_Task objective_. Repeat the following lines word for word, leaving out the pictures.
>>>>
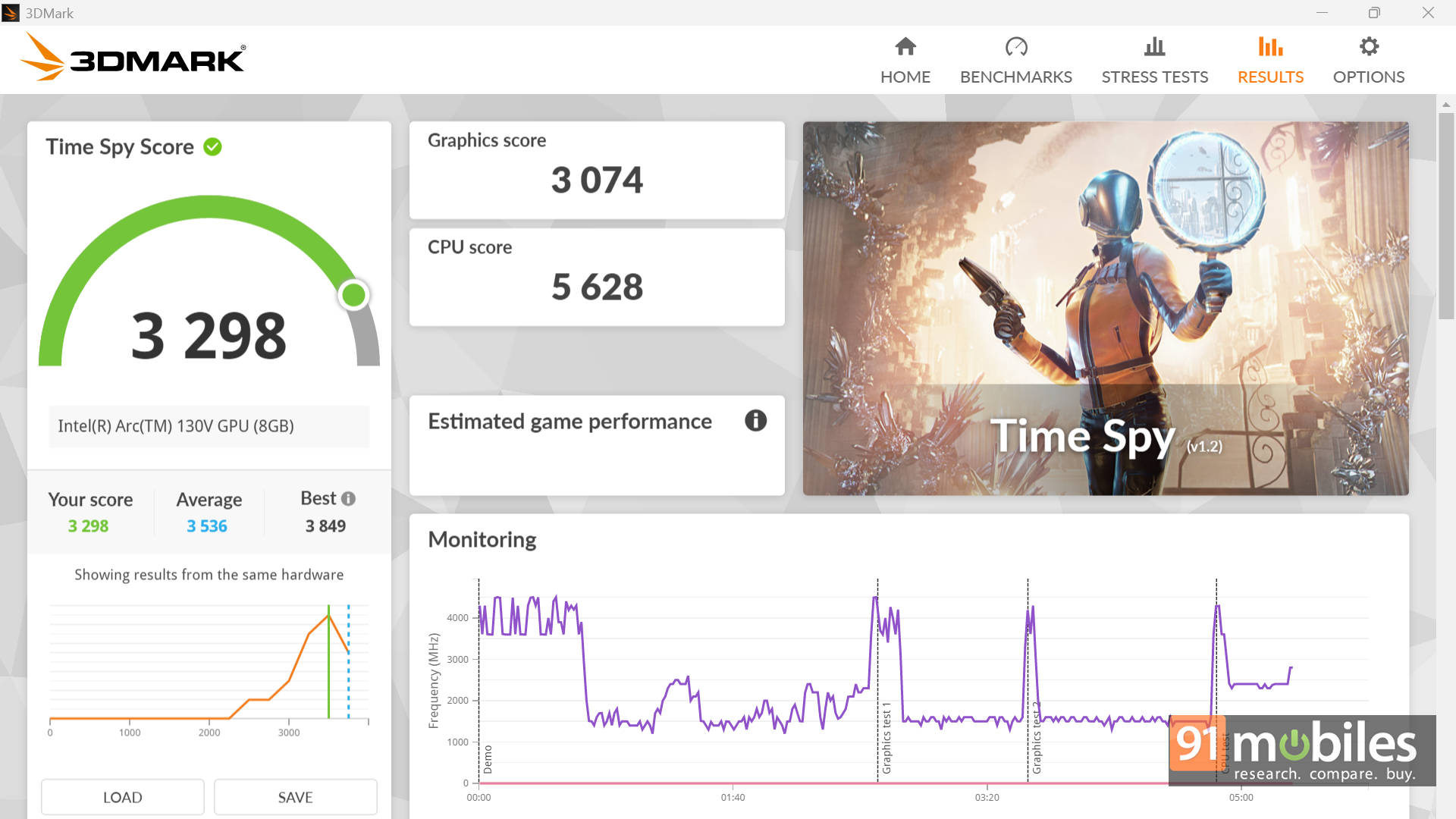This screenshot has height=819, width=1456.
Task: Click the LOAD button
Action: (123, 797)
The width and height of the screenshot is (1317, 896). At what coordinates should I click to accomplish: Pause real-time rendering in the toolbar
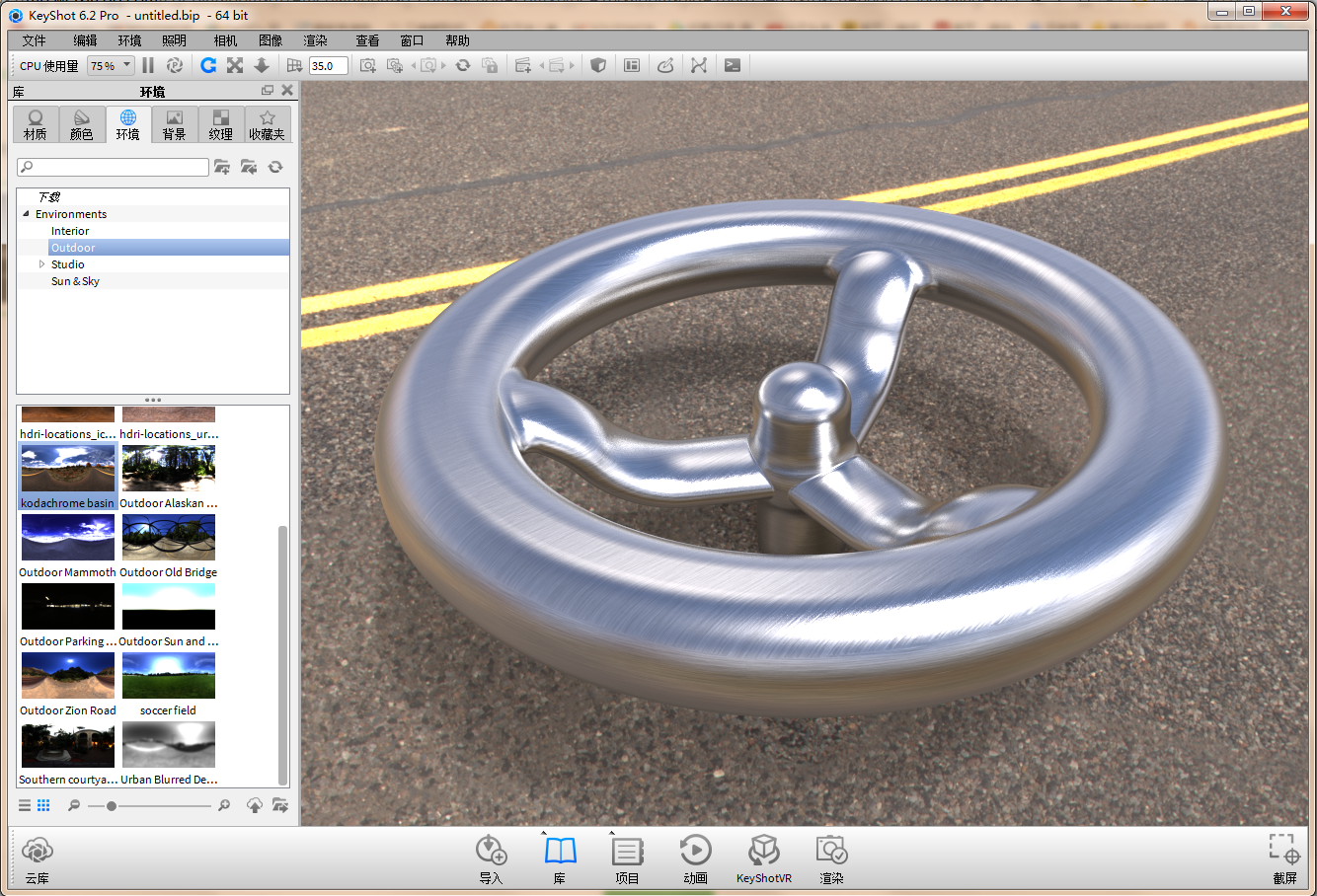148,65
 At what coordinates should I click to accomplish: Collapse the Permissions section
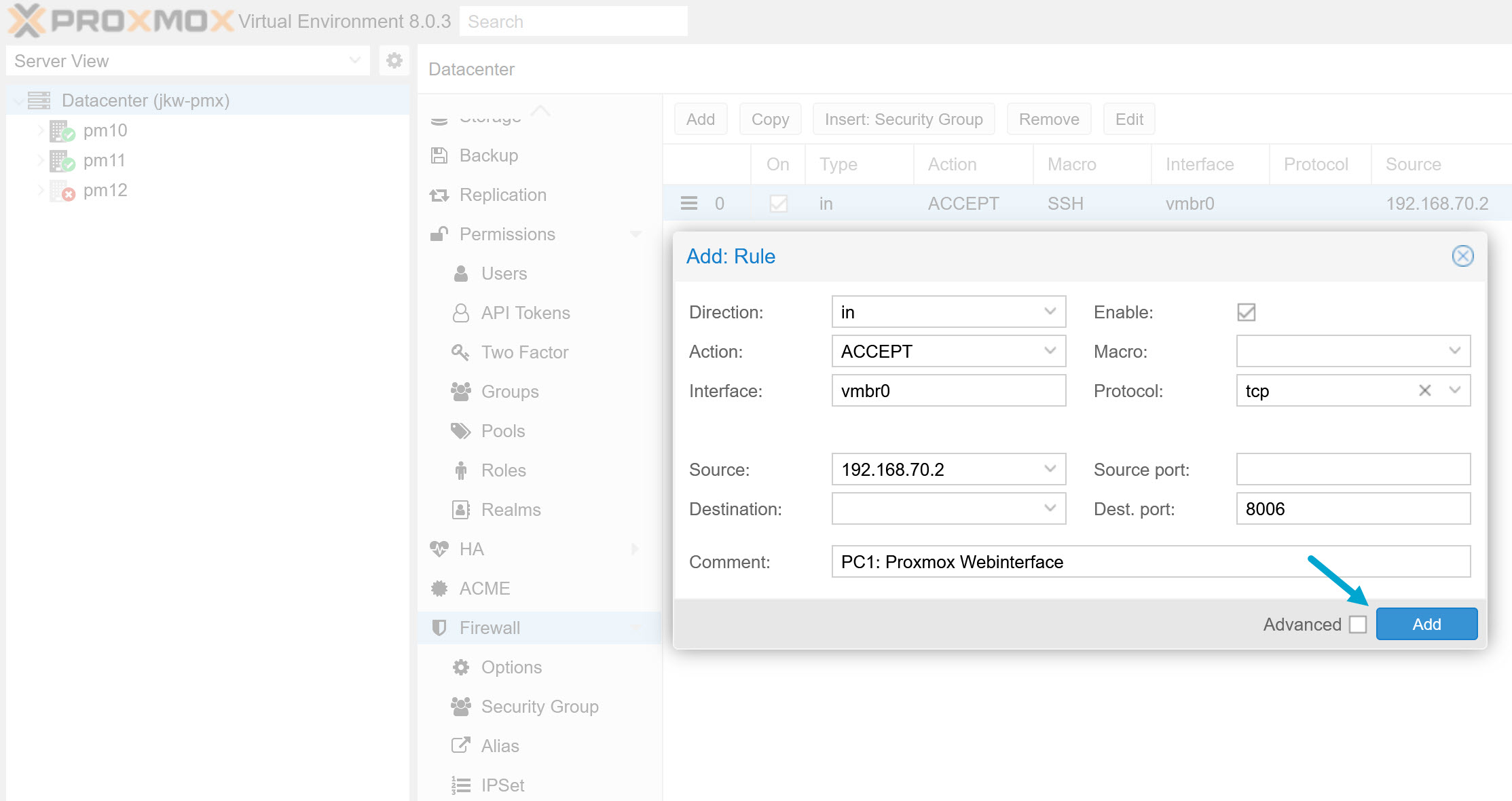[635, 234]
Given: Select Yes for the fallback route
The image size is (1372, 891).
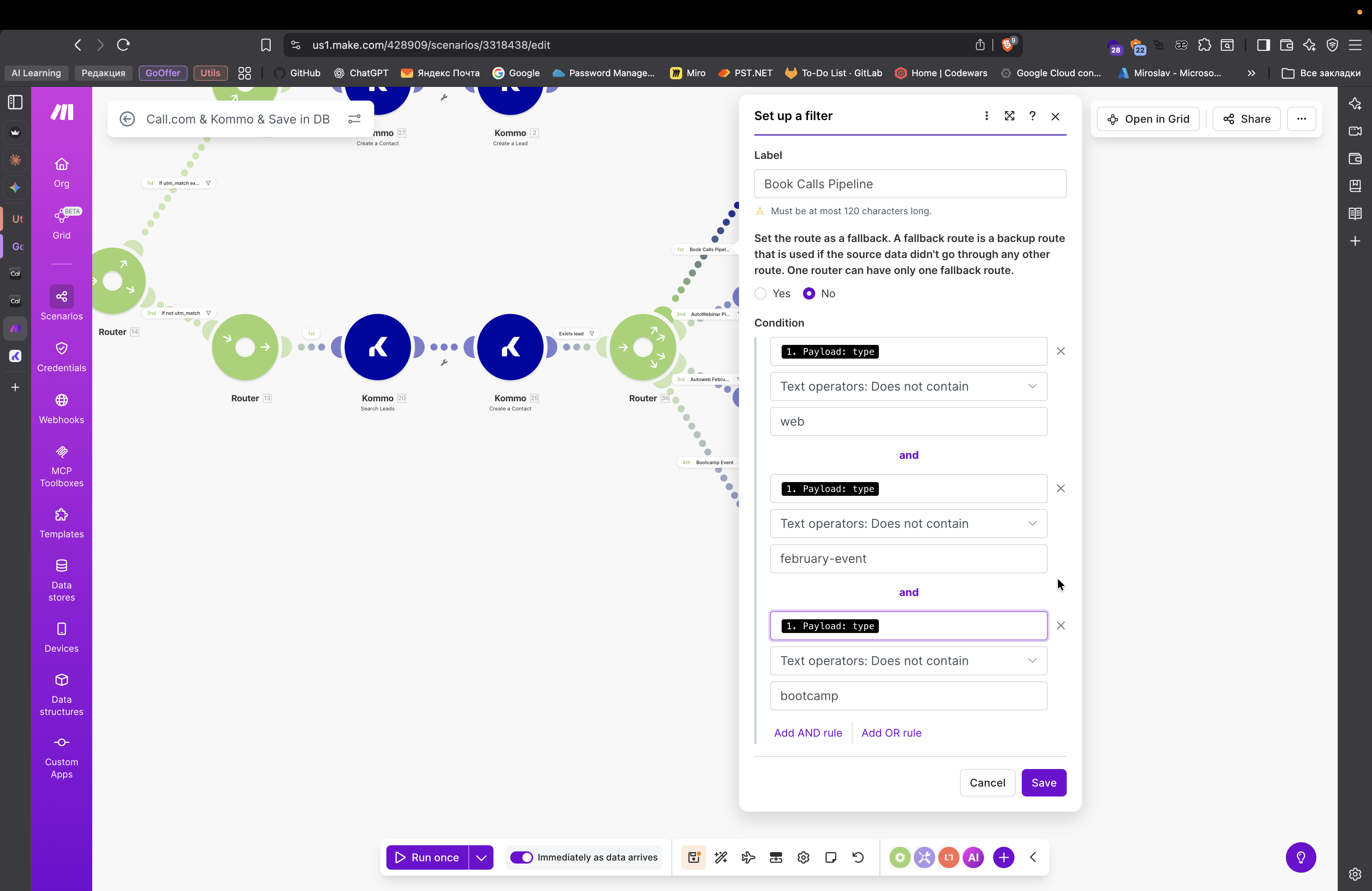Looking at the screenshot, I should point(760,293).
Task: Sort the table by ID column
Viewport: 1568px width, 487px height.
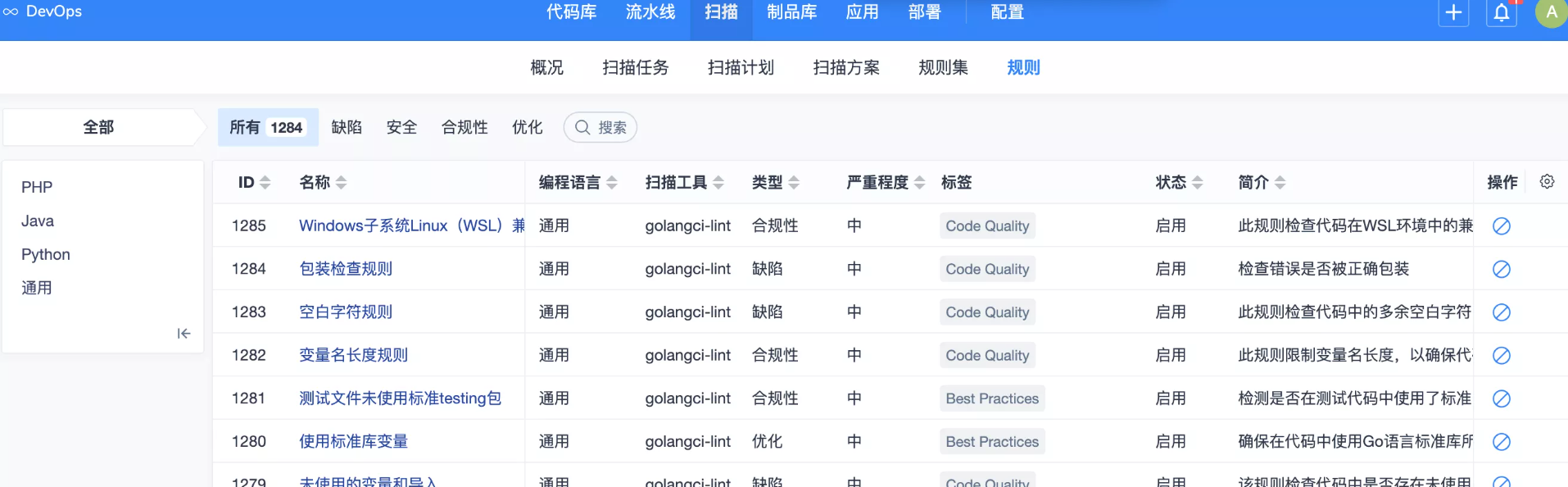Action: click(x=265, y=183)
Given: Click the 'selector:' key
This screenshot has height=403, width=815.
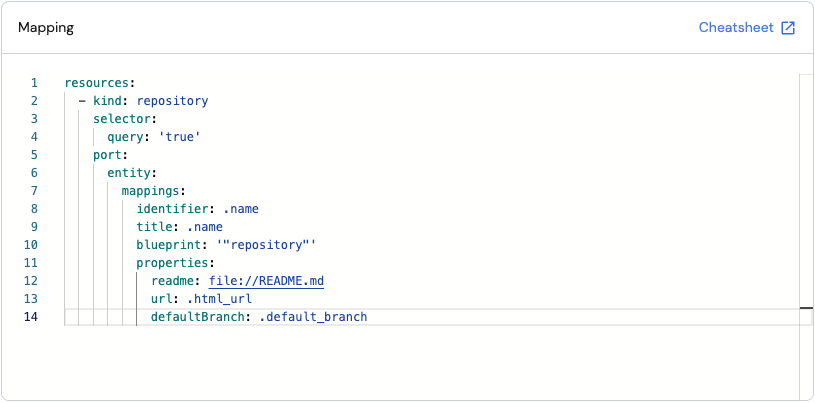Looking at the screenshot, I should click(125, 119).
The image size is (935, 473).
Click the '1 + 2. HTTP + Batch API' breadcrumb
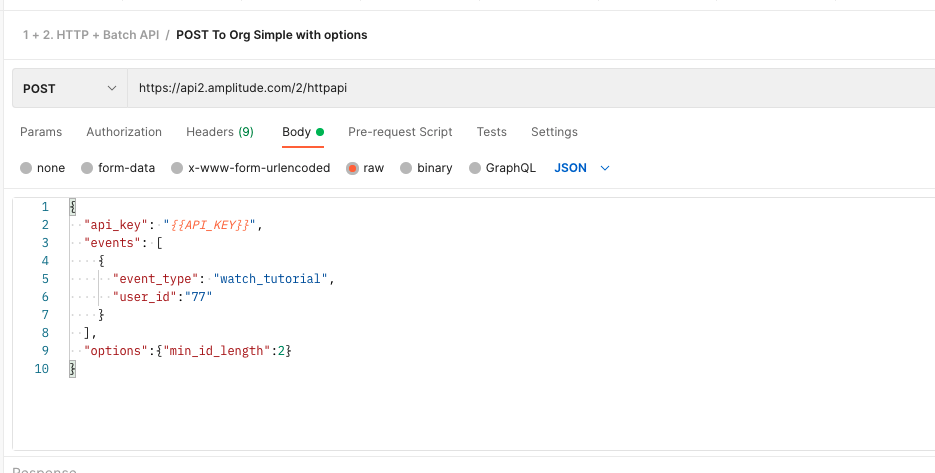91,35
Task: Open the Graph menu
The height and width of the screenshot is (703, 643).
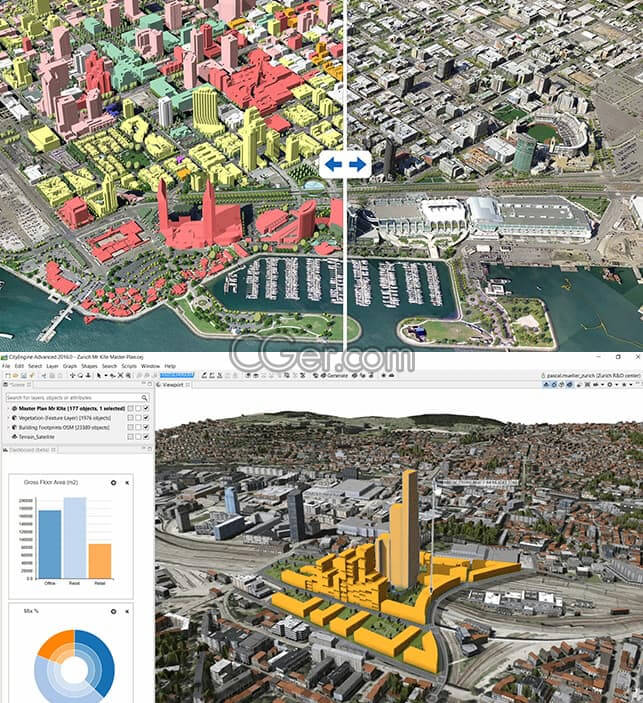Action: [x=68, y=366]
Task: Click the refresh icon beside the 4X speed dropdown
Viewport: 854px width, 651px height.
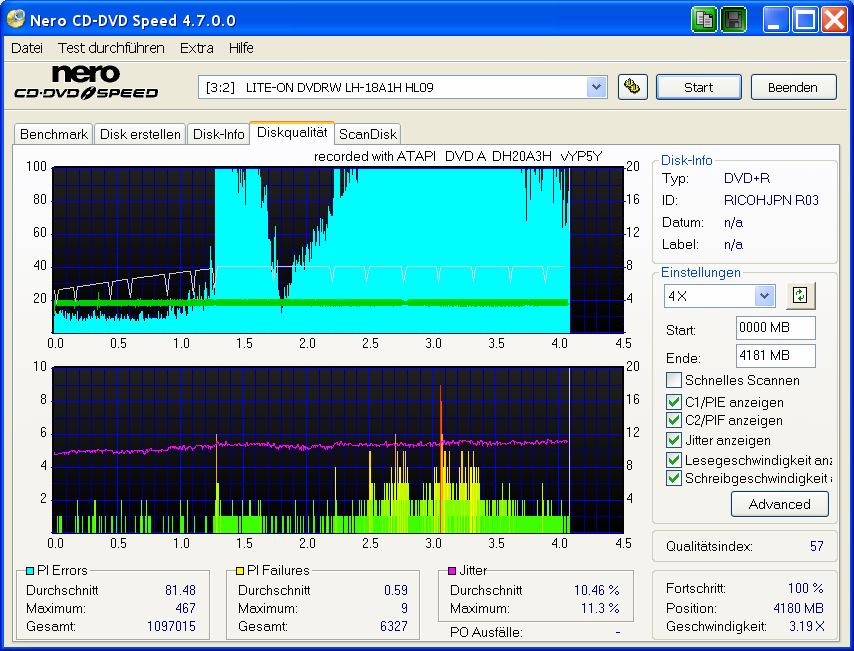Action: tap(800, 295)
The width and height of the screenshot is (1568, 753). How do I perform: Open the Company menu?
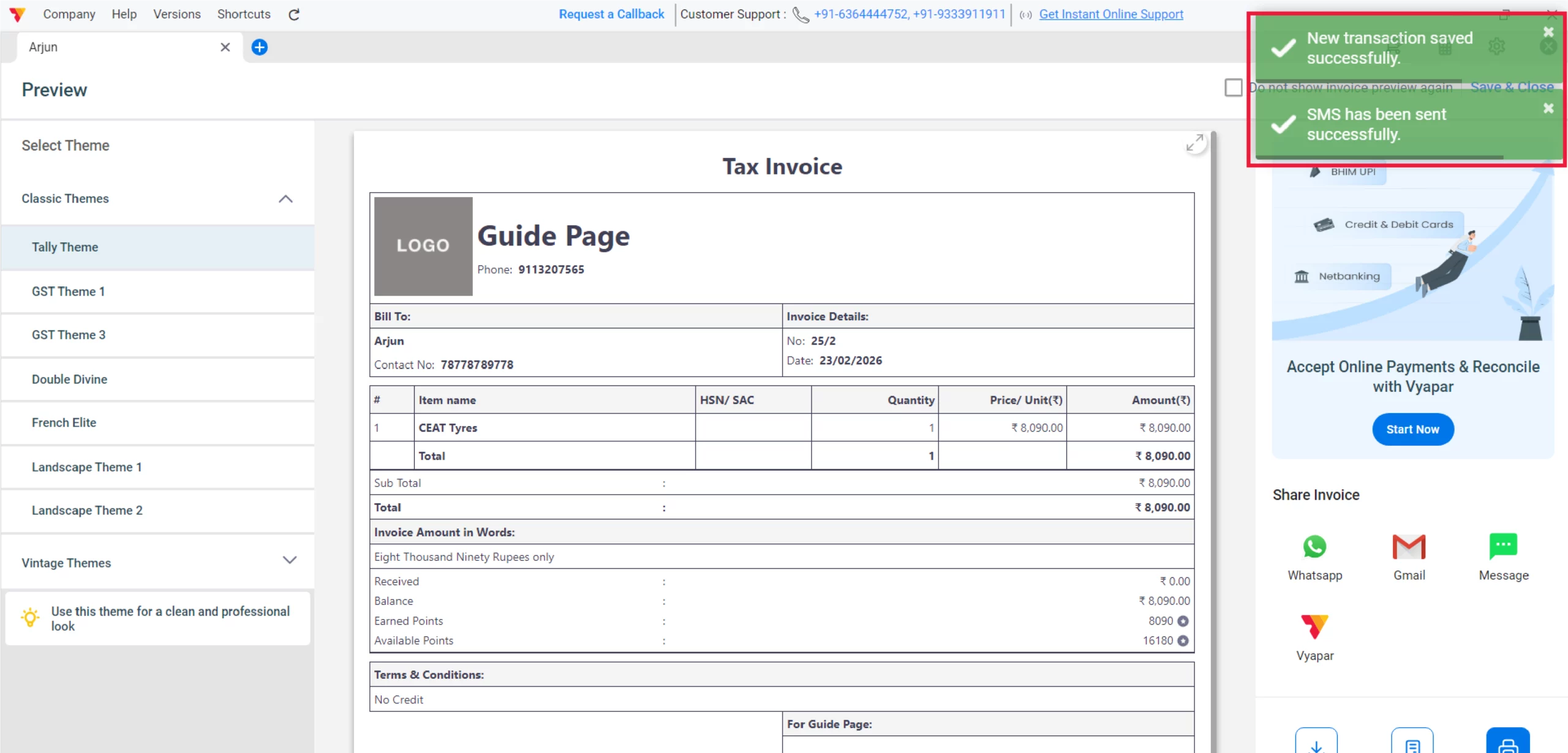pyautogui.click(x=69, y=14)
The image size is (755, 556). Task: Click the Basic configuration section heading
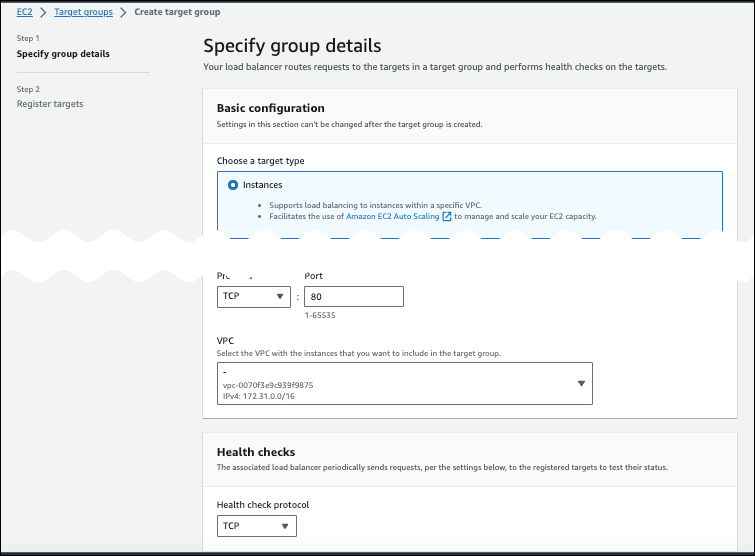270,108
<<<<
_Answer to this exercise_.
This screenshot has height=819, width=1456.
Task: Click the LOAD button
Action: (123, 797)
The width and height of the screenshot is (1317, 896). At what coordinates should I click to accomplish: Pause real-time rendering in the toolbar
148,65
 At what coordinates should I click to accomplish: Collapse the Permissions section
[635, 234]
Given: Select Yes for the fallback route
The image size is (1372, 891).
Looking at the screenshot, I should point(760,293).
Task: Sort the table by ID column
Viewport: 1568px width, 487px height.
Action: click(x=265, y=183)
Given: Click the 'selector:' key
This screenshot has height=403, width=815.
Looking at the screenshot, I should click(125, 119).
The image size is (935, 473).
Click the '1 + 2. HTTP + Batch API' breadcrumb
91,35
Task: Open the Graph menu
The height and width of the screenshot is (703, 643).
Action: [x=68, y=366]
Task: Click the refresh icon beside the 4X speed dropdown
Viewport: 854px width, 651px height.
Action: tap(800, 295)
The width and height of the screenshot is (1568, 753). How do I perform: Open the Company menu?
pyautogui.click(x=69, y=14)
The image size is (755, 556). Task: Click the Basic configuration section heading
270,108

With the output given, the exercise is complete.